**Excerpted passage**.
Central to my mother and father’s way of looking at things is the conviction that they aren’t quite like other people. This extends to clothes. Dad wears a suit every day of his life – not a smart suit, just a working suit, though always with a waistcoat. He has this suit and what he calls ‘My Other Suit’, which he keeps for best. Except that one is more worn than the other, they are identical and when the working suit gets too worn the Other Suit is demoted to be the working suit, and he buys a replacement, exactly the same, for best.
When he retires, both he and my mother make an effort to live up to what they feel their lives ought to be and this includes clothes. Briefly, Mam gets him to what she calls ‘branch out’ and change his style. So once, arriving at Lancaster Station where they are to meet me, I am shocked to find my mother waiting with what I take to be another man. But it is only my father dressed in what I suppose must be described as Leisurewear – a check sports coat, a two-tone cardigan, soft-collared shirt and Hush Puppies, the name of which Mam cannot remember and so calls Push Buttons. To my relief, this sartorial revolution is shortlived and not to Dad’s taste, and it’s not long before the new outfit is relegated to clothes for doing the garden in and he goes back to the old regime of My Suit and My Other Suit.

Word and item position data

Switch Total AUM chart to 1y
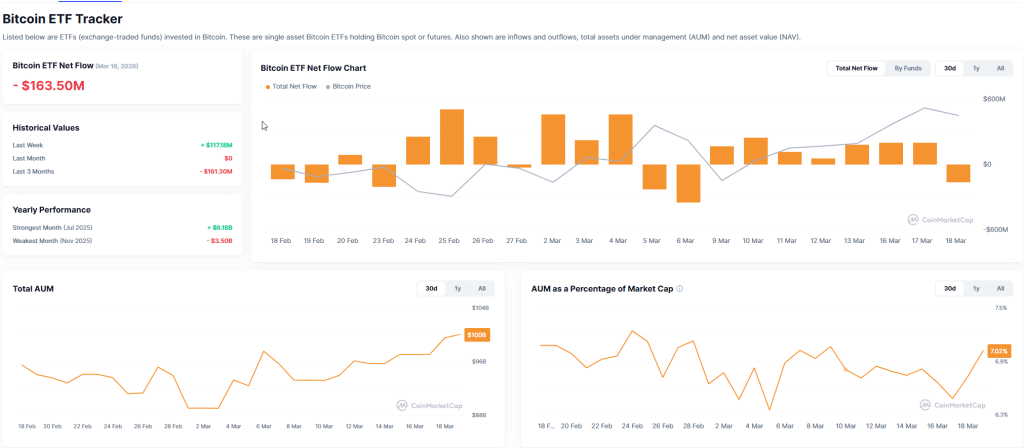 [457, 289]
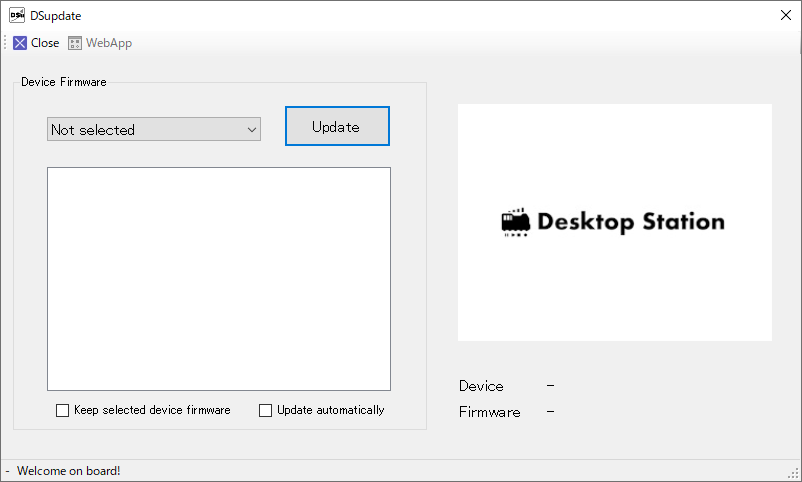
Task: Click the firmware combo box arrow
Action: 251,129
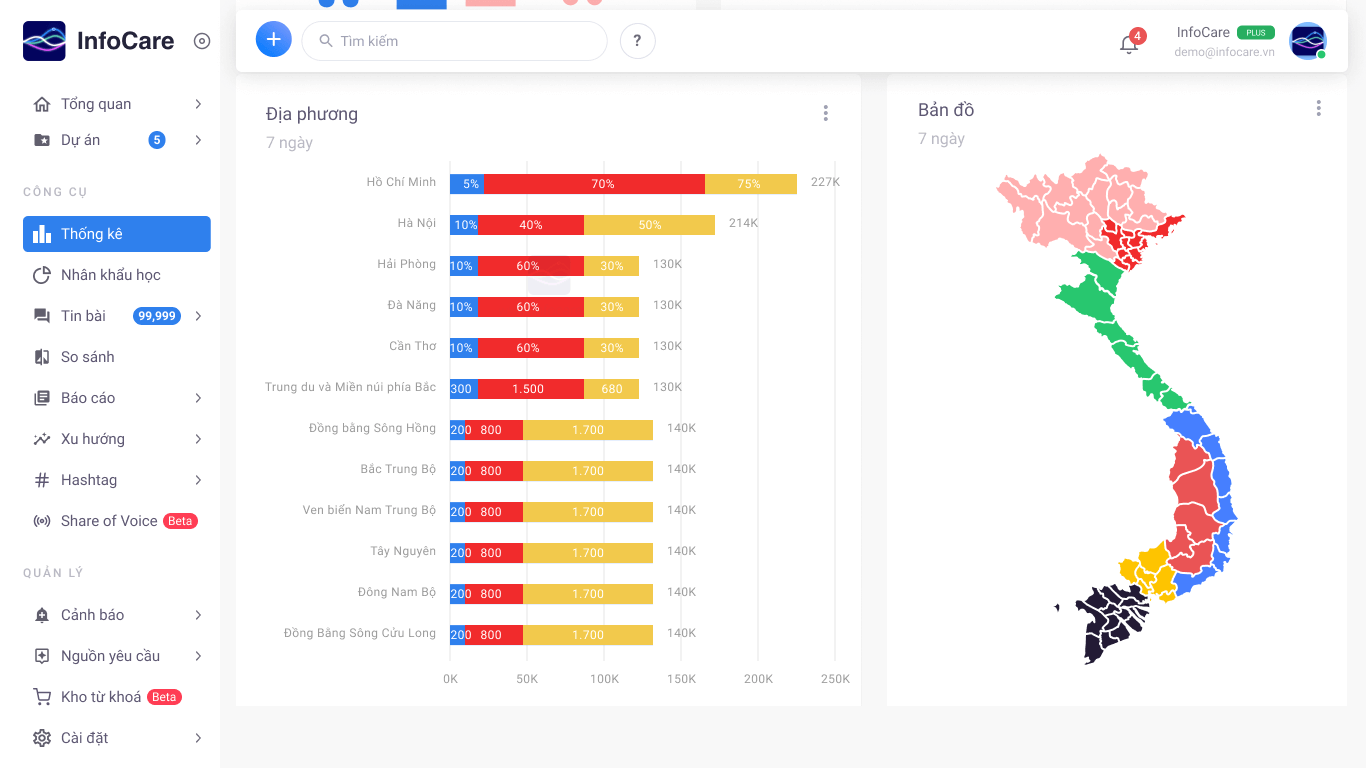Image resolution: width=1366 pixels, height=768 pixels.
Task: Click Hồ Chí Minh red 70% bar segment
Action: (x=594, y=184)
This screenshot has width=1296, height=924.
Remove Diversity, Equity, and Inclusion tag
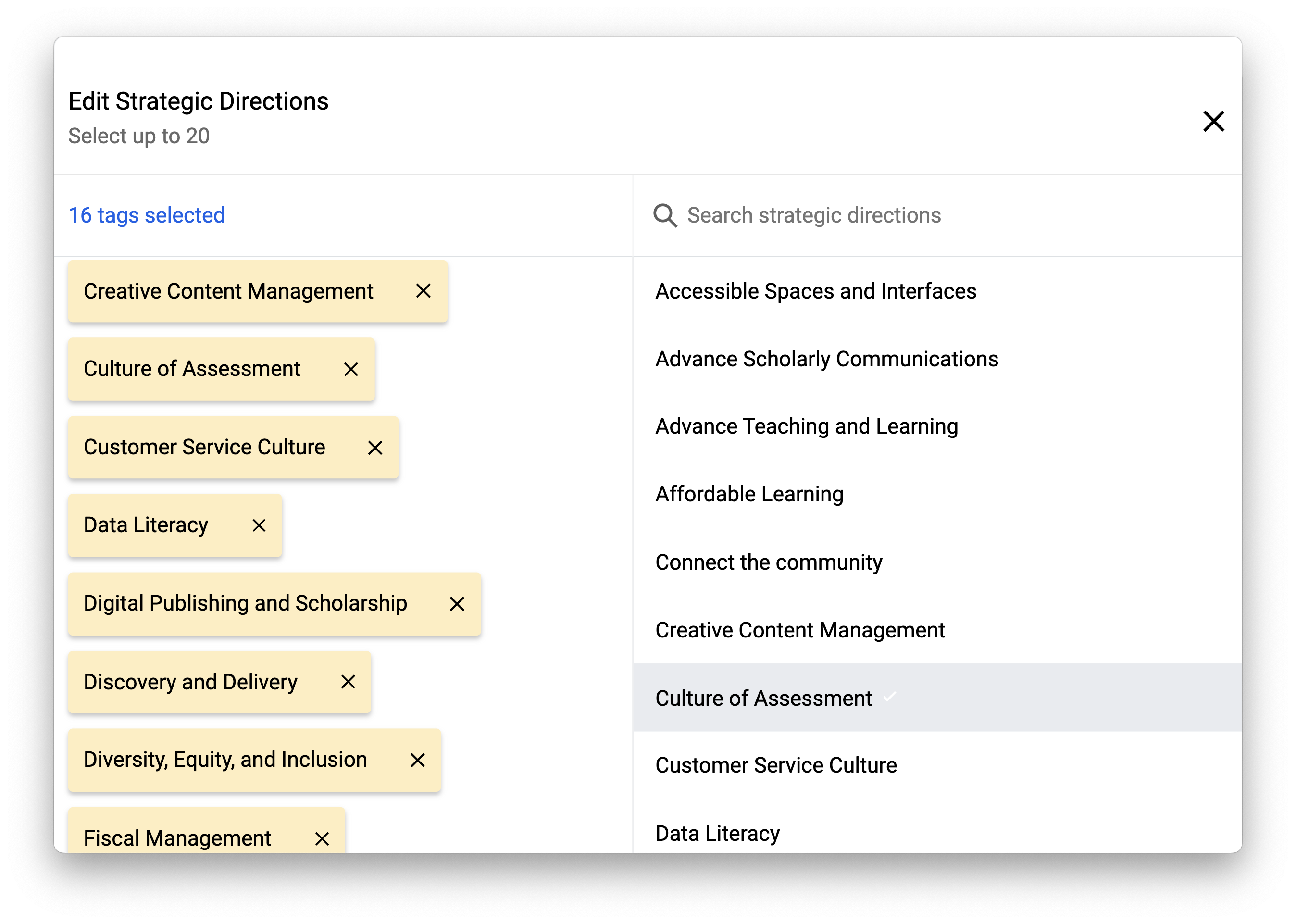click(417, 760)
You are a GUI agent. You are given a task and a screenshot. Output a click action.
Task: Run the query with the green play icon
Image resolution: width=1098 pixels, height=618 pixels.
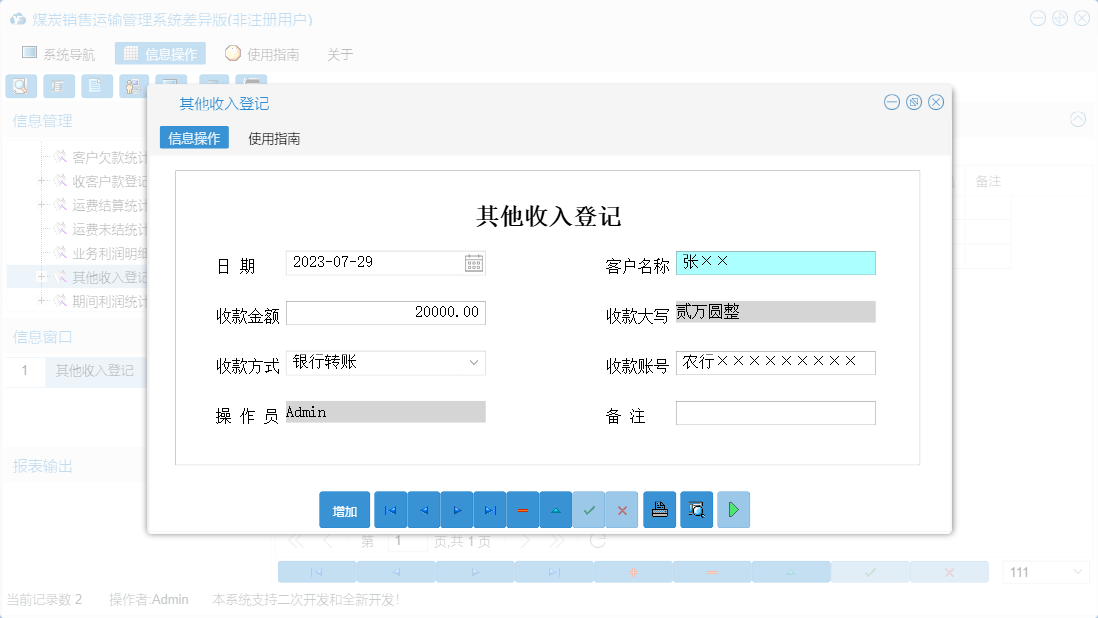(733, 509)
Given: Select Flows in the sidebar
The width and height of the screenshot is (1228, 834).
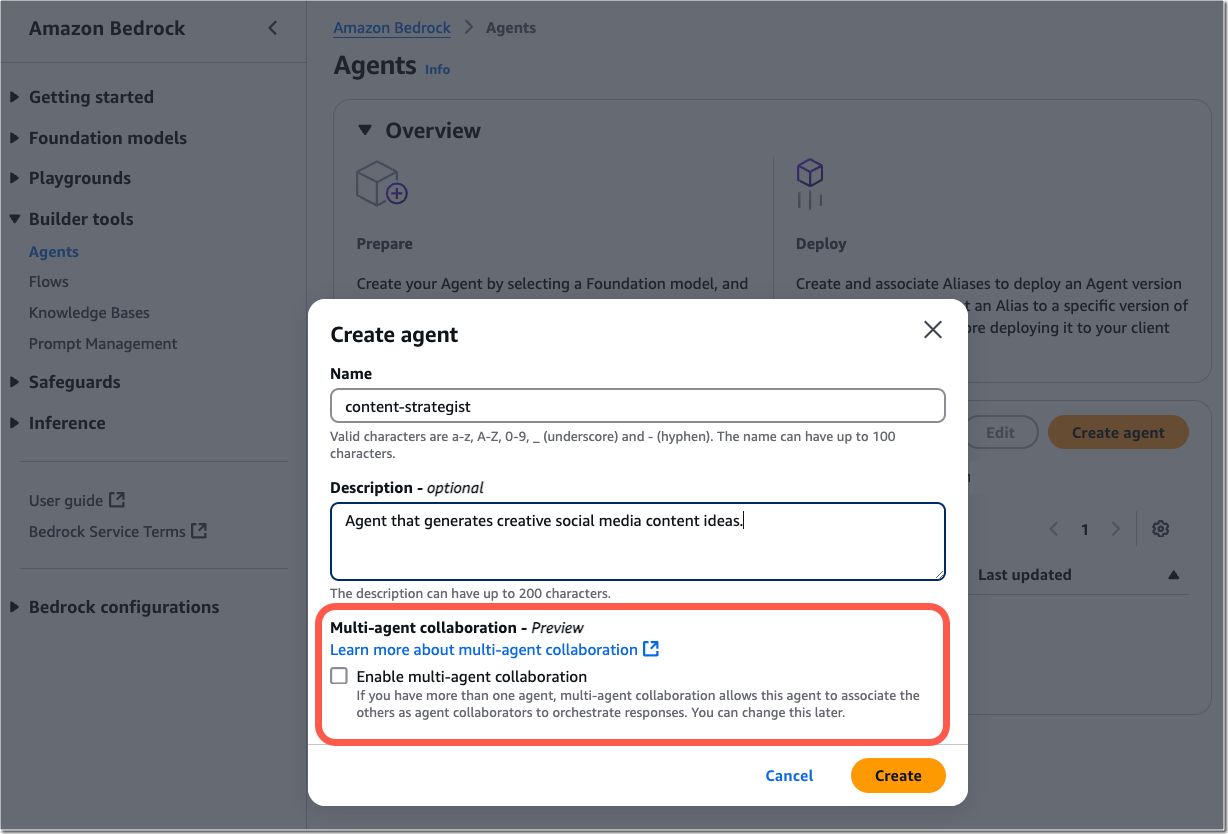Looking at the screenshot, I should 48,281.
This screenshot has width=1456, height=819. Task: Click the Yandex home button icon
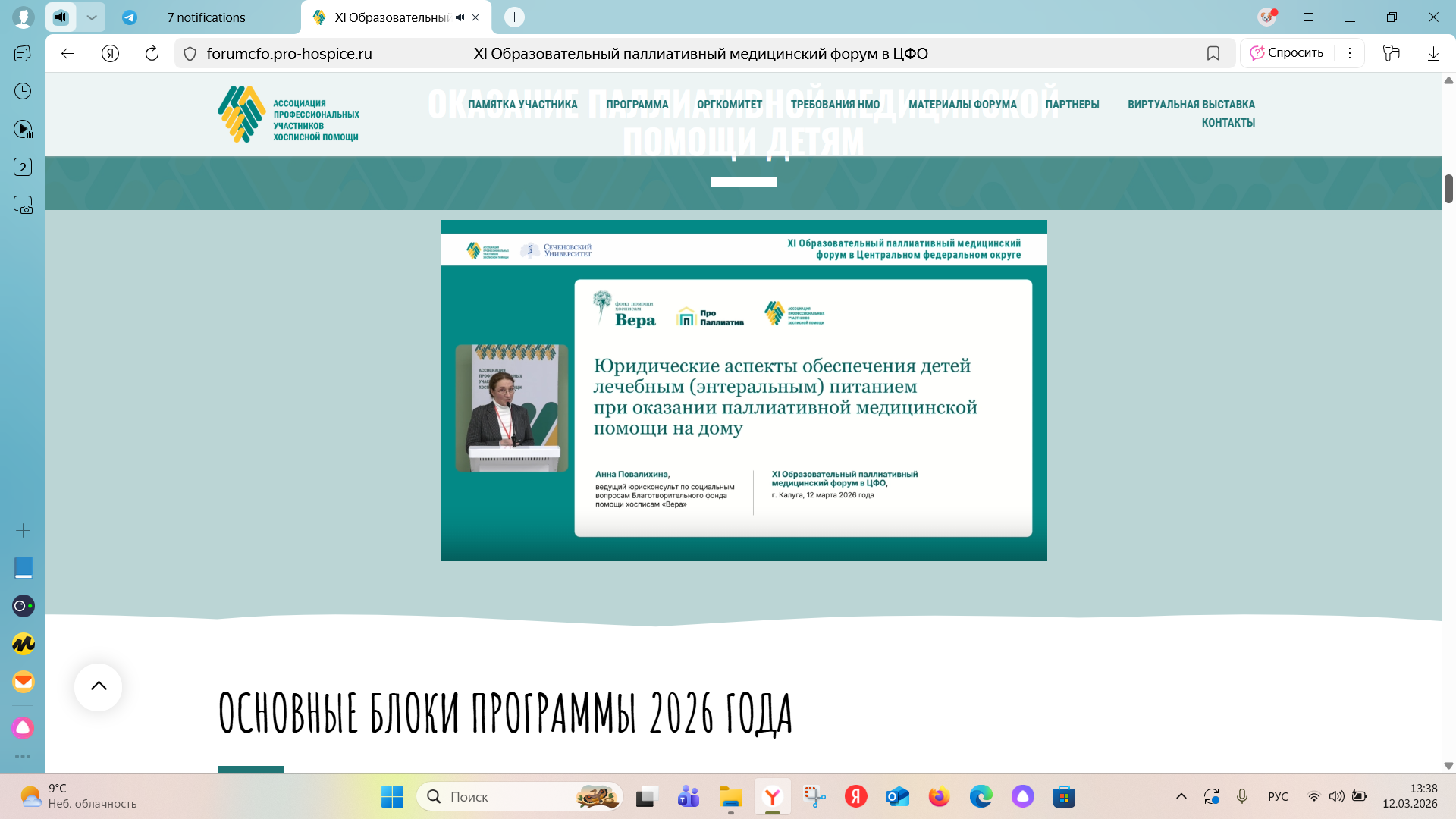click(110, 53)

**Written exercise**. Set down the passage above about the father's suits from "When he retires, both" up to and including "My Other Suit.".

**Expected output**.
When he retires, both he and my mother make an effort to live up to what they feel their lives ought to be and this includes clothes. Briefly, Mam gets him to what she calls ‘branch out’ and change his style. So once, arriving at Lancaster Station where they are to meet me, I am shocked to find my mother waiting with what I take to be another man. But it is only my father dressed in what I suppose must be described as Leisurewear – a check sports coat, a two-tone cardigan, soft-collared shirt and Hush Puppies, the name of which Mam cannot remember and so calls Push Buttons. To my relief, this sartorial revolution is shortlived and not to Dad’s taste, and it’s not long before the new outfit is relegated to clothes for doing the garden in and he goes back to the old regime of My Suit and My Other Suit.